Confluence Confluence occurs when you take fibonacci
projections off of multiple trends and get the same number
and strengthens when it corresponds with other technical
advents such as gaps, swing high/lows, chart indicators
crossovers (MACD, RSI, Stochastics, etc.), trading
congestion, etc. The more confluence, the more significant
the level. I really take notice when I get two or more fib
#s (say a 38.2% and 61.8%) to correspond with a gap in the
chart or a swing high. Confluence is very powerful as it
combines multiple technical analysis techniques to arrive at
the same conclusion, and should be relied on accordingly
IMHO
Trading Strageties JMHO
Once a new swing point is established in an equity, a new
set of fibonacci numbers should be calculated, and
confluence checked to determine potential support/resistance
levels and trading strategies. (let the
Fibonacci Calculator do most of the work for you). For
instance:
If a stock is trending up, one may watch it until it
forms a top then calculate the fibs. If she retraces
38.2% and turns with confluence, one could bite with an
automatic stop under the 50% retracement and objective
of the ABC. The Risk/Reward ratio for that trade is
0.118. (If you got stopped out 8 times and hit once you
would have a 5.6% profit).
If she's trending down, you could bite at the 38.2%
bounce with a stop at the 50% and get the same
risk/reward ratio.

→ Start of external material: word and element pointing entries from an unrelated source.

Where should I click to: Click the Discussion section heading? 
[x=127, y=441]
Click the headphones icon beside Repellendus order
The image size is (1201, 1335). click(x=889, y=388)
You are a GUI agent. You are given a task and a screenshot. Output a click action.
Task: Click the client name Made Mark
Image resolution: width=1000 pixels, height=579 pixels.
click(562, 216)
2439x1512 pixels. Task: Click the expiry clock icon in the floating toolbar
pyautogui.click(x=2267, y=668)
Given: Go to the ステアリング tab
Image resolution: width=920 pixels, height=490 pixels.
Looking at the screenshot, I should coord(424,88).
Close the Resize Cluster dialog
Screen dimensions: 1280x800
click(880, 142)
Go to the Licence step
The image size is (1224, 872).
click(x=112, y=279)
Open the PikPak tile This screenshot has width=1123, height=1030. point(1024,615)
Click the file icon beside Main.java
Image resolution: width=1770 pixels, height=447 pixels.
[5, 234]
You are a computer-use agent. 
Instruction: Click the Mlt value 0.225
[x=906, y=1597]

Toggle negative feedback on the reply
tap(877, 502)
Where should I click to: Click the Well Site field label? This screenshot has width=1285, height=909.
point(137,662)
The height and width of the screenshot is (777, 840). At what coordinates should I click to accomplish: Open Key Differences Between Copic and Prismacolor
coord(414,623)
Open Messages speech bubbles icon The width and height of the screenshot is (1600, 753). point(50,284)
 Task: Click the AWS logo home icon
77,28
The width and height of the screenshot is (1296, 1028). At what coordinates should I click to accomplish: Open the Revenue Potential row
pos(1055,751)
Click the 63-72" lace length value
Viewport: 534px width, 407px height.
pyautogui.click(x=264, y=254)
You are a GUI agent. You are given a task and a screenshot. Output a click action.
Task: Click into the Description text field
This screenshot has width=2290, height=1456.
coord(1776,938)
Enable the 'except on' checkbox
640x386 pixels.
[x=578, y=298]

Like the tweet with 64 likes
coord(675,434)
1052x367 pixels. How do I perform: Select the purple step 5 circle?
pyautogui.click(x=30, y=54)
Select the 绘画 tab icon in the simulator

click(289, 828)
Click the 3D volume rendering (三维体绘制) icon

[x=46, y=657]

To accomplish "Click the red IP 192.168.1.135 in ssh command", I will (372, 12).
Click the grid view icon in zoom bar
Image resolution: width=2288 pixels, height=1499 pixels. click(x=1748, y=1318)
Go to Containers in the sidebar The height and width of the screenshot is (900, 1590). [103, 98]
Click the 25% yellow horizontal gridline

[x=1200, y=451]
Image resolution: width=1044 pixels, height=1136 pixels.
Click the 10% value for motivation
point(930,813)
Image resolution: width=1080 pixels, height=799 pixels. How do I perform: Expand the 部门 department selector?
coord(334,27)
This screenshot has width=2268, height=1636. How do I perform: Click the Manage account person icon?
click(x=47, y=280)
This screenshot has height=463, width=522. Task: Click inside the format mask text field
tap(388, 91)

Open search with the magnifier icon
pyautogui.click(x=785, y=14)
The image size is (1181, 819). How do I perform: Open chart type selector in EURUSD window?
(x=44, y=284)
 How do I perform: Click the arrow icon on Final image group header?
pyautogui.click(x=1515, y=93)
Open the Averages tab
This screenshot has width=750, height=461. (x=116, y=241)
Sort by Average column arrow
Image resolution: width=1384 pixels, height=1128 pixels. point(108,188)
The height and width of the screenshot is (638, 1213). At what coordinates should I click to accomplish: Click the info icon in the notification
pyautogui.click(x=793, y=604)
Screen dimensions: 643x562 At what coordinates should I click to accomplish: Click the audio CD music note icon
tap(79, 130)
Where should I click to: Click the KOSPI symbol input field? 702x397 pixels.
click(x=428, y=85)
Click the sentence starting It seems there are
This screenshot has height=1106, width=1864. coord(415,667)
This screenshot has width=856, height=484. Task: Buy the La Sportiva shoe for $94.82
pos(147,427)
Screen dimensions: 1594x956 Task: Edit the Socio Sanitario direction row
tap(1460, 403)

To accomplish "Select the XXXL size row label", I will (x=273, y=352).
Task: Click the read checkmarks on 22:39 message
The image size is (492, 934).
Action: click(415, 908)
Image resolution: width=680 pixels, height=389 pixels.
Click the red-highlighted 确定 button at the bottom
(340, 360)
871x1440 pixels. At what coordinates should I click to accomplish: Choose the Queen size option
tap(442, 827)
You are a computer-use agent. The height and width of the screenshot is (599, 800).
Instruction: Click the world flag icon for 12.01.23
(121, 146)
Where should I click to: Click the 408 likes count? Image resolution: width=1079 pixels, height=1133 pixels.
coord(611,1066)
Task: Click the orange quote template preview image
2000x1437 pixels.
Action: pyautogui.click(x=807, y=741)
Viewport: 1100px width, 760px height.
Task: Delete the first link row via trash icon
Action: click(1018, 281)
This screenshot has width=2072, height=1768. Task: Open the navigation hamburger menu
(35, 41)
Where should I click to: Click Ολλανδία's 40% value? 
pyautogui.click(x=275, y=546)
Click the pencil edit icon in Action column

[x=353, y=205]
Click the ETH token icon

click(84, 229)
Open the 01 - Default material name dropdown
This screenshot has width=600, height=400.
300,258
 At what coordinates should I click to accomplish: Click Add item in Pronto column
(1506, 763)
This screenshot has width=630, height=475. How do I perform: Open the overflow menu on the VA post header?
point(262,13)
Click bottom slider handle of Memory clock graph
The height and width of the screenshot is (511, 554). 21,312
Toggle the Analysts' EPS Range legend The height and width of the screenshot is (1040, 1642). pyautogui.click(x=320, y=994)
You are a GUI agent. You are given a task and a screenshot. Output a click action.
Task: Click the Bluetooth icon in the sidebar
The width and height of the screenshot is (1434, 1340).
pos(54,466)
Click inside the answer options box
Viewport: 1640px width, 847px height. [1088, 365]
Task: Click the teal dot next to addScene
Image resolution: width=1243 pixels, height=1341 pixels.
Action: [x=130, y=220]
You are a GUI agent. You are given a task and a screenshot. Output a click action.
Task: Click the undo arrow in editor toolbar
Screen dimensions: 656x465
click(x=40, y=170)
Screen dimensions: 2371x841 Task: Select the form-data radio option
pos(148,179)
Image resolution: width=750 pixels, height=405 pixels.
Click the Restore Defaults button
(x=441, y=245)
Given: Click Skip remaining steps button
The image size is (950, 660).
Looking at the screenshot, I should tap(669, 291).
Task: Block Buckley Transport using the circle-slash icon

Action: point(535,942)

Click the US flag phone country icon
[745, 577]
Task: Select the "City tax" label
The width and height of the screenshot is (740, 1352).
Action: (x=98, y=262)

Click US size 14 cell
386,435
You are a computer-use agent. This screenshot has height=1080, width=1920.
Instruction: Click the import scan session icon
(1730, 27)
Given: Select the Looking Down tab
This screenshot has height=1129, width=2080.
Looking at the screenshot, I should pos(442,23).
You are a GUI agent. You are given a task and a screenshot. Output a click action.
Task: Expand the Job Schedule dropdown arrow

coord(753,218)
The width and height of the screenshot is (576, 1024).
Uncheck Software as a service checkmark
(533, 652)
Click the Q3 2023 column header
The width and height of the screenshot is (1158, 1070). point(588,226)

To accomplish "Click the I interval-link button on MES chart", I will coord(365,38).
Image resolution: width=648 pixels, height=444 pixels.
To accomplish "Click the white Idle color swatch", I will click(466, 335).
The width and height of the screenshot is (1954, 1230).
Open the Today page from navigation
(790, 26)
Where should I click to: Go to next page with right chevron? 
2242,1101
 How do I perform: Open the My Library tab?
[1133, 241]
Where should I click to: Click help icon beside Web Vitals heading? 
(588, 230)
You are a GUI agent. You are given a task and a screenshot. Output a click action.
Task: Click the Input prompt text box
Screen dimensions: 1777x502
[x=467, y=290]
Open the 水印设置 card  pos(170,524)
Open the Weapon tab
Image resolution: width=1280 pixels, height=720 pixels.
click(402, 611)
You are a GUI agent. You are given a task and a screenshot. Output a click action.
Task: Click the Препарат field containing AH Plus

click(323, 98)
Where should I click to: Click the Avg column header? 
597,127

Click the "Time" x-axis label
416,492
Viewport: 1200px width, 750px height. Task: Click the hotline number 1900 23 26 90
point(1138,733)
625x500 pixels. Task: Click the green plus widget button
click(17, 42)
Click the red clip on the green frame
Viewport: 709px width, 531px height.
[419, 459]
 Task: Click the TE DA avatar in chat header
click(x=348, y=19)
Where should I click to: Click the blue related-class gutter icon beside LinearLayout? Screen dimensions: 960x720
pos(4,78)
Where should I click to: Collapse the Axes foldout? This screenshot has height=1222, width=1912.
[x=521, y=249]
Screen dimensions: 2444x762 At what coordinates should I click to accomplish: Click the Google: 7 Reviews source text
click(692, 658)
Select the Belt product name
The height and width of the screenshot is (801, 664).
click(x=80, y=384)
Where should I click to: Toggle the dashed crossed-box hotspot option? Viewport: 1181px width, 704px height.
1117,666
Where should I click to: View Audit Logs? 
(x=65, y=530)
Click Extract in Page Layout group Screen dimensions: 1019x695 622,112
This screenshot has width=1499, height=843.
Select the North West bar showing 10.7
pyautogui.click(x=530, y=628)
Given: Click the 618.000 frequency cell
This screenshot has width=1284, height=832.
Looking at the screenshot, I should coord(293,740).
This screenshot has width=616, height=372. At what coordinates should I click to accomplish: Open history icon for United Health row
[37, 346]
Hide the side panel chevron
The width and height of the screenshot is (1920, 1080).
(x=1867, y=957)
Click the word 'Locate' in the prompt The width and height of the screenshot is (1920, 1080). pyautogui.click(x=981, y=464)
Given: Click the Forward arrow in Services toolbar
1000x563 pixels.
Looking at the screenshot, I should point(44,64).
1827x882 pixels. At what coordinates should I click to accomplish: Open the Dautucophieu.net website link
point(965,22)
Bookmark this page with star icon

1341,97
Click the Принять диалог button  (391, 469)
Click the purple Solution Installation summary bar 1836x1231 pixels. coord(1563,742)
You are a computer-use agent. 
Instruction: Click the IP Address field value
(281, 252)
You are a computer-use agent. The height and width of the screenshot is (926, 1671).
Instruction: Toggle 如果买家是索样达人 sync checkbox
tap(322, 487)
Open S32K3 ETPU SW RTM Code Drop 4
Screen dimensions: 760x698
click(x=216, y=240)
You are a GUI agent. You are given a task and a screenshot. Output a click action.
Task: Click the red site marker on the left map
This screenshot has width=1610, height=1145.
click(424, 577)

With both strategies it is critical
for the volume to be heavier on the swing point
breakout.
If a position is going with you and you're looking for
an exit point, calculate the 38.2% fib once a top is
clear and put a stop below it. Won't get you out at the
top but you may not miss that monster rally either.
Think a stock is a dog but it's trading at it's high
wait for a 61.8% retracement from the last trend and
sell it, with the stop below the 50% retracement.